Soon a new century had arrived, and the gardens were being built – an Italian style sunken garden with fountain immediately south of the entrance; a splendid 1-acre (4,000 m2) walled French Garden (designed allegedly by an émigré French priest – escaping the Revolution?) and a 2-acre (8,100 m2) walled kitchen garden further to the east. Soon the seventh duke was in charge, Algernon, who married Eleanor Grosvenor in 1842, and more alterations began at Stanwick Hall. Perhaps that was when the icehouse was sunk in the Tofts to the SW of the church, with a handsome ornamental ‘Deer Shelter’ on top. He was a naval officer, explorer and social innovator, expanding enormously his estates with the revenue from the coal industry and the railways; he was buried with some pomp in Westminster Abbey, in 1864, leaving the estate ‘for her lifetime’ to his distraught and childless widow.

She did not pause; soon the church was rebuilt (by Anthony Salvin) from its parlous condition, many of the historical stones from the older buildings and tombs being set in its walls and porch. A new Vicarage was built to the north (and presented with a portrait of the late Duke); lodges and stout residences for her Butler and Head Gardener were added. Later, in 1891, she commissioned a new church (St Paul’s) to be built in Aldbrough St John nearby. (That village - itself of ancient foundation - was already largely the property of the Northumberlands. and always had been the source of workers and services for the estate.) An interesting record of the Hall and its land was made in 1900, when Country Life Illustrated's edition of February 17 featured a well-illustrated article entitled 'Stanwick Park, Yorkshire - the seat of Eleanor, Duchess of Northumberland". This included seven photographs of the house and gardens and associated statuary and ironwork. In only one of the published pictures is a living person -Mr William Higgie, her Head Gardener, employed in 1866 and discharged only following her death in 1911.

The Dowager Duchess Eleanor lived on to the age of 90, spending about half the year in residence and seeing to the spiritual needs of the community, reducing the number of pubs to one, supporting the school and dispensing charity to the deserving.

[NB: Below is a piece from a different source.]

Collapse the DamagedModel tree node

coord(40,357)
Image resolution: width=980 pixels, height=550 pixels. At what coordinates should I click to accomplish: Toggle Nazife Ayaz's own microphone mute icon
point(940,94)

After her death the house was less and less used by the family, and was briefly a hospital for wounded from the First World War. With the severe imposition of death duties after that war the upkeep of the house and grounds became uneconomic and in 1923 the Northumberland family sold all its farms and land in the area; the house failed to find a buyer and was demolished. Most of the associated buildings were successfully sold – the large kitchen garden became a commercial enterprise and the cottages and outbuildings were taken up and converted to modern dwellings. The result was a small nuclear village of some ten properties which has since expanded slightly but still remains within the original estate boundaries. Googling the place still clearly reveals the plan of the estate (minus the house itself).

The neighbouring estate of Carlton, half a mile to the north-east, had been subsumed by Stanwick Hall early in the nineteenth century and was the residence of the overall estate manager, stables and kennels and associated estate staff accommodation. Its fate echoed that of Stanwick: the Hall was demolished and it is now also a group of refurbished estate walls and buildings, including an icehouse and traces of walled gardens.